Type II mutation (Glu117stop) causes factor XI deficiency by inducing allele specific mRNA degradation

Severe factor XI (FXI) deficiency is a bleeding disorder generally inherited as an autosomal recessive trait and characterized by haemorrhagic symptoms mainly associated with injury or surgery. The disease has been described in most populations but is particularly common in Jews, where a heterozygous frequency of 9% has been reported. Among known genetic defects in the FXI gene, the type II mutation (Glu117stop) is highly frequent in Ashkenazi and Iraqi Jews, and was repeatedly found also in other populations, always associated with the same founder haplotype. This nonsense mutation, which creates a premature termination codon (PTC) in exon 5, is predicted to cause the synthesis of a truncated protein, which is absent from patients’ plasma.

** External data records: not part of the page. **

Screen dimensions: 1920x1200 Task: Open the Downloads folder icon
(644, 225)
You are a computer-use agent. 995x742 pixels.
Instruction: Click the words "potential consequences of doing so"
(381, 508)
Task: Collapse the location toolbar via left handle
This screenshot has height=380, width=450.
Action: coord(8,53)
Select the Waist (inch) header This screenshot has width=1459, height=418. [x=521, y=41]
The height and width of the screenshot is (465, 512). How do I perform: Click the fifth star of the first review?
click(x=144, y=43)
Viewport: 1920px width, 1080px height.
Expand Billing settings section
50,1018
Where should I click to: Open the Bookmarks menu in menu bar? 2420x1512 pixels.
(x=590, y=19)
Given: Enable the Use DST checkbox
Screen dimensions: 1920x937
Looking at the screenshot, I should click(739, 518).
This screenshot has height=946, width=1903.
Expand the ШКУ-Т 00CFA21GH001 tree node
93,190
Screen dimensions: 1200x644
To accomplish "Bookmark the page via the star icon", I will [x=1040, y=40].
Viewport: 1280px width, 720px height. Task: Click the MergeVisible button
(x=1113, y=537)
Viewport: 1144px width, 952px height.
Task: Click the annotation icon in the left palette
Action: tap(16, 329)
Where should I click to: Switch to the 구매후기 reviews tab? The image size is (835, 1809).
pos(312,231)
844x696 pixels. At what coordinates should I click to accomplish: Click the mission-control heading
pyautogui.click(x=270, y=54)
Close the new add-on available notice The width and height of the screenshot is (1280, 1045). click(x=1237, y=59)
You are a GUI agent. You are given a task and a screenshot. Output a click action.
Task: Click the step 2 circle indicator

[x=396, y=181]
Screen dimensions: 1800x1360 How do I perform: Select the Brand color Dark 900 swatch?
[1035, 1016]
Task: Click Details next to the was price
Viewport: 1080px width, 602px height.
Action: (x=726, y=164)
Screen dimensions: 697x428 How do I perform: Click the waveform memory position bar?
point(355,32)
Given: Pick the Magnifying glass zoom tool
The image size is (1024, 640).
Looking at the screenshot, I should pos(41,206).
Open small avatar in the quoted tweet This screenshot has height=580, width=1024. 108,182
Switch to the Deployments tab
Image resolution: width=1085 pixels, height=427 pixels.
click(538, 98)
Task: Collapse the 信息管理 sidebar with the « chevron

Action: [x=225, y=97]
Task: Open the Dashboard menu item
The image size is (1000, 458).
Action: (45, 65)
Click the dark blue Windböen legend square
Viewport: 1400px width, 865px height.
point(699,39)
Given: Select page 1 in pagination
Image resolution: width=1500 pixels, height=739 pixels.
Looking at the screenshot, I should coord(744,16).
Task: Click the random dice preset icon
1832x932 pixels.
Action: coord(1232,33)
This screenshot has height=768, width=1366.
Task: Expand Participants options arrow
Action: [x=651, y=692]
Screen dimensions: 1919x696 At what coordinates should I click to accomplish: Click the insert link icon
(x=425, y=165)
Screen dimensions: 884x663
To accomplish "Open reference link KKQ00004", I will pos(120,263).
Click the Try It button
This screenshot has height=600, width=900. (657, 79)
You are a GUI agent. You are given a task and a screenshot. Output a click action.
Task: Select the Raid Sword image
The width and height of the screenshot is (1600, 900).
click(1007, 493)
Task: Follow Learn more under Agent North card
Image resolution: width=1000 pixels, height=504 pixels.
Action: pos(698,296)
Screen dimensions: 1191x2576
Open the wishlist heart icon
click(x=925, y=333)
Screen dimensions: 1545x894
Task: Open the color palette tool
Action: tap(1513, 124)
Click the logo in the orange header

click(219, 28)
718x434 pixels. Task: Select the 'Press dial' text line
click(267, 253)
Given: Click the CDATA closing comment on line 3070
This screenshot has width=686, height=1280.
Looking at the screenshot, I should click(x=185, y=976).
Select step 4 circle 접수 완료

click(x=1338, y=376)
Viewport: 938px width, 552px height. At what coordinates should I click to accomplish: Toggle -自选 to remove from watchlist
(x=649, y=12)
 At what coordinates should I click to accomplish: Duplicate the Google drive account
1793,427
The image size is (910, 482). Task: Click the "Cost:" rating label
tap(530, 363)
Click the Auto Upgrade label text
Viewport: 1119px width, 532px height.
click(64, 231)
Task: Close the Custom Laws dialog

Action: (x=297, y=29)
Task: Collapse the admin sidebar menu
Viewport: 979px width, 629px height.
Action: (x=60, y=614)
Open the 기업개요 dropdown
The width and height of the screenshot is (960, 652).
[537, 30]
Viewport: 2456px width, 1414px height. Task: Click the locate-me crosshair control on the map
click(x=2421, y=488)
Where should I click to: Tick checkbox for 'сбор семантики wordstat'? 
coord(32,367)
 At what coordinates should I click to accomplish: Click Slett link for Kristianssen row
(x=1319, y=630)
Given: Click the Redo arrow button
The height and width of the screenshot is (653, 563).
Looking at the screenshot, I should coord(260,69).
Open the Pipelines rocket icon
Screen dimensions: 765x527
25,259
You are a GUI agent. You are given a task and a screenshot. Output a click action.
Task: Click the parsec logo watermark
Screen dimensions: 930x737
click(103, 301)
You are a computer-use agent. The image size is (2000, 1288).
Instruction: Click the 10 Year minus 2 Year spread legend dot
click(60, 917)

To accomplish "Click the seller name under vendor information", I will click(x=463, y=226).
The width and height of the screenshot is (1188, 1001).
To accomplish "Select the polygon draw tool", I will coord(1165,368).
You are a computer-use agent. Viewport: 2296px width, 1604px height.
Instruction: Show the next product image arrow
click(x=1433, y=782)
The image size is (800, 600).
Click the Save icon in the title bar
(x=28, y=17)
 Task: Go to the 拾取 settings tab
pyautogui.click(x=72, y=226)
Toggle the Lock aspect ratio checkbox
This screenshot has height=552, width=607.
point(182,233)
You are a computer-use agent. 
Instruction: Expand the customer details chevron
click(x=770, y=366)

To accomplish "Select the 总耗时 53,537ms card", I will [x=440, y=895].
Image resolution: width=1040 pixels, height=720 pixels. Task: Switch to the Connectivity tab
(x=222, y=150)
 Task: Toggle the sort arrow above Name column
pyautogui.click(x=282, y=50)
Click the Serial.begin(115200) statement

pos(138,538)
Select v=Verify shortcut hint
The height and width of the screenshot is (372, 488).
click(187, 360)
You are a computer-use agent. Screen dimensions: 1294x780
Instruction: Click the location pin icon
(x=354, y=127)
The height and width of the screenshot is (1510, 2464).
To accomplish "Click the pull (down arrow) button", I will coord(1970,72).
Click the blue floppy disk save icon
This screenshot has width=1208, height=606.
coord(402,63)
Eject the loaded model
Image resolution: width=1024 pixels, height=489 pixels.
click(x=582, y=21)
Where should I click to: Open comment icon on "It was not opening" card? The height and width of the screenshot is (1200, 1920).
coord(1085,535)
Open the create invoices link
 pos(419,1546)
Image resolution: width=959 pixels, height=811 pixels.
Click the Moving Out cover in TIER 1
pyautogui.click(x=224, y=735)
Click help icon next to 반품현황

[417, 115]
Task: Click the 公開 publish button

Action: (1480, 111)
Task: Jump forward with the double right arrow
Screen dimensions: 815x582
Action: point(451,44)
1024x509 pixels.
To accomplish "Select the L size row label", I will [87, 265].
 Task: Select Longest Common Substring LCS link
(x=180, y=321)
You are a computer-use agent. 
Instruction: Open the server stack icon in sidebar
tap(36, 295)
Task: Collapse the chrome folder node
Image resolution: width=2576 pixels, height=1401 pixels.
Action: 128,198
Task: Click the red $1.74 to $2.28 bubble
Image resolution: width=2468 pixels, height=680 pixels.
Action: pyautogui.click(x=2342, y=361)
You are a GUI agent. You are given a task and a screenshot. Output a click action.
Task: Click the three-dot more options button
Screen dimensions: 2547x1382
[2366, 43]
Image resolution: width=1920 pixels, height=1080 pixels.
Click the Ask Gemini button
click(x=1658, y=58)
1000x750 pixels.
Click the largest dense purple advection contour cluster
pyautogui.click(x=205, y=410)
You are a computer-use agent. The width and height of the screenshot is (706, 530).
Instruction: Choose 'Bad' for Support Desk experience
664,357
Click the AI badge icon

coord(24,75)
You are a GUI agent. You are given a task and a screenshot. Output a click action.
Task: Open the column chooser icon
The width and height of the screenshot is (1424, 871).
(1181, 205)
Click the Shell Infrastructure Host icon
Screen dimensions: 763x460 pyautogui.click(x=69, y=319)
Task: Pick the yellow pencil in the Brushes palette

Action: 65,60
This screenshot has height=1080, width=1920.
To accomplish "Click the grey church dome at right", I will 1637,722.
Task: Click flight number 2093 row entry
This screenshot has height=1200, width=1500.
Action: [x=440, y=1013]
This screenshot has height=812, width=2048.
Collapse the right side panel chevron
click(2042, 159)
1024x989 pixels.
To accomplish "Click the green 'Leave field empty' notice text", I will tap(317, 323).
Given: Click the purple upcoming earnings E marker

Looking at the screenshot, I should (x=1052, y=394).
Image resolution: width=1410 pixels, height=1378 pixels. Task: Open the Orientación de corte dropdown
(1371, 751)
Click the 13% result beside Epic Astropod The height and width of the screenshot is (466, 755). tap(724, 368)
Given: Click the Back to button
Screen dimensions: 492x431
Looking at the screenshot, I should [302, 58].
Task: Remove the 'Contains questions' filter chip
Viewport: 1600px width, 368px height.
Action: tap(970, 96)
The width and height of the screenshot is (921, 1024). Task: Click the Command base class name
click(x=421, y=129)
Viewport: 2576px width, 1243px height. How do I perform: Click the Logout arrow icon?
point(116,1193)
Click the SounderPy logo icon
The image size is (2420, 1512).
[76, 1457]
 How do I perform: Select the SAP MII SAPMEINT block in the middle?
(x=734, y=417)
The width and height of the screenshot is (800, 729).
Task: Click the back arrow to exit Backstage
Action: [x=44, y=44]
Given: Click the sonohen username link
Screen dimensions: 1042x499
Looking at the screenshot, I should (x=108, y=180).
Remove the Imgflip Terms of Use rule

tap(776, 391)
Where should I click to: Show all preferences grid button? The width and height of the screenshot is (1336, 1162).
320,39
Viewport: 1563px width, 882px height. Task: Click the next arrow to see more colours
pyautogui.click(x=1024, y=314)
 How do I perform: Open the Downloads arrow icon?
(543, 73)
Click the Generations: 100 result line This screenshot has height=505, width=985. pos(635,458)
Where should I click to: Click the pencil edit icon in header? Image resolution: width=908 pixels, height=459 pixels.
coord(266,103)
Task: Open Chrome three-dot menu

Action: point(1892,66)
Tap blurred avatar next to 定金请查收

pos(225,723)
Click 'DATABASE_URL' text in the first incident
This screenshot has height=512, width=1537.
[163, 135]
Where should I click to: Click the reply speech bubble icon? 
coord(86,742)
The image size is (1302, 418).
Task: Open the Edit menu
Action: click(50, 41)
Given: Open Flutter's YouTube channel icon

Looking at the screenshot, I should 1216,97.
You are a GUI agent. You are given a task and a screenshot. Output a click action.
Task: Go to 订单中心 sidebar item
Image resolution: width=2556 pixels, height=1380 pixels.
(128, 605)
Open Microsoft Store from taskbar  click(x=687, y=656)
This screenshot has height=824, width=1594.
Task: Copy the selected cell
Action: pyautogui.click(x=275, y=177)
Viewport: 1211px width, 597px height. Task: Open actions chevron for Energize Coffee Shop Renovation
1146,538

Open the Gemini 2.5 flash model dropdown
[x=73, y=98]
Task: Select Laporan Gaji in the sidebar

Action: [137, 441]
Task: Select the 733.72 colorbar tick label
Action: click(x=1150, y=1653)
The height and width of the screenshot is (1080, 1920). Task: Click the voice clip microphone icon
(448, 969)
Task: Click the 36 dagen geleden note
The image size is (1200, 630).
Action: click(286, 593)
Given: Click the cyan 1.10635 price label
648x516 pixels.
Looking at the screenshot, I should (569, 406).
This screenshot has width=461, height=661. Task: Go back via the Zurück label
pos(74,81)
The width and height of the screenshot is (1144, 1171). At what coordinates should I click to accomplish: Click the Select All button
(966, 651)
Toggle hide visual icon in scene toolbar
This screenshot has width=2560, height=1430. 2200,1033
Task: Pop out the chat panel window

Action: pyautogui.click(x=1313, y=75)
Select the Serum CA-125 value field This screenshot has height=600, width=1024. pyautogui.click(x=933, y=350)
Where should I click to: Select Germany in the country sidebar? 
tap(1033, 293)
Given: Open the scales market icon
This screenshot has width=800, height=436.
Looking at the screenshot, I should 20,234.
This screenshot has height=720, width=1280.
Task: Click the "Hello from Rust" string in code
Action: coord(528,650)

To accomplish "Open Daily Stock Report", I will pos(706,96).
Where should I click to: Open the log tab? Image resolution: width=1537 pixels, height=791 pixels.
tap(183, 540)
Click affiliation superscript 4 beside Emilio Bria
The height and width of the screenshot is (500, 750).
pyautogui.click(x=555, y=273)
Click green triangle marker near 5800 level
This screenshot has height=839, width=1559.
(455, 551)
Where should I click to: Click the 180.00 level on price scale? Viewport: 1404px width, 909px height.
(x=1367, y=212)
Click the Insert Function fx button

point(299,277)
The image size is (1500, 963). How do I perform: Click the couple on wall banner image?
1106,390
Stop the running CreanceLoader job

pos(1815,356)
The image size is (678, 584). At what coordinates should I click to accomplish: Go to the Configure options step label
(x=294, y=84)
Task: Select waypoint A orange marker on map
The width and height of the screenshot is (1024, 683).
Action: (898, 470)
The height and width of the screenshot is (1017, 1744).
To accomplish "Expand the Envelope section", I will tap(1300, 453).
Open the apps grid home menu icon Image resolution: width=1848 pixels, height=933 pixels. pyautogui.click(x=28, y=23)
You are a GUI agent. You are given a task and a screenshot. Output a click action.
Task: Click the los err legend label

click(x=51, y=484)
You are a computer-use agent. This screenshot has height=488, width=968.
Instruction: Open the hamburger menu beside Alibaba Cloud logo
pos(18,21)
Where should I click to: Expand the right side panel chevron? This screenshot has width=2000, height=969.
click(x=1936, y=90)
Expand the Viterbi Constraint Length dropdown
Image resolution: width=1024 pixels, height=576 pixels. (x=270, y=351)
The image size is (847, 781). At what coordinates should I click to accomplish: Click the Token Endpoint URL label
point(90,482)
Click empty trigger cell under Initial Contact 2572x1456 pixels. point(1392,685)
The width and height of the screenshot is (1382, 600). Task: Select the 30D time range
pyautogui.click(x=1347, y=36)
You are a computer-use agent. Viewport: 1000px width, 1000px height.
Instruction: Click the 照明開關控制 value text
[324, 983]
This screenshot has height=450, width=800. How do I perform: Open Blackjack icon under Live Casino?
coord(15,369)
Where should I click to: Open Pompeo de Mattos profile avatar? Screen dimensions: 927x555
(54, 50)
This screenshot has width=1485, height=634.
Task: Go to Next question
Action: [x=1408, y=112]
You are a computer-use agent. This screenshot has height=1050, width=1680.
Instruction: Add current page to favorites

However, transcripts harboring PTCs are also known to frequently undergo an allele specific degradation through the nonsense-mediated mRNA decay mechanism, which prevents cells from the deleterious effects (i.e. dominant negative or gain-of-function) of truncated protein possibly originating from stable nonsense transcripts. So far, no evidence has been reported on the effect of the Glu117stop mutation on FXI mRNA metabolism. In this study, platelet-derived mRNAs from three Italian patients carrying the type II mutation in the heterozygous state were analyzed by RT-PCR and sequencing, and compared to their corresponding genomic sequence. In all patients, only transcripts originating from the wild-type allele were detected, suggesting the selective degradation of FXI mRNAs harboring the PTC. Moreover, no evidence of alternative splicing of FXI exon 5, previously reported to occur in platelets, was found in these patients. It will be interesting to extend analysis to other FXI null mutations in order to evaluate the effect of premature termination codons on FXI mRNA metabolism.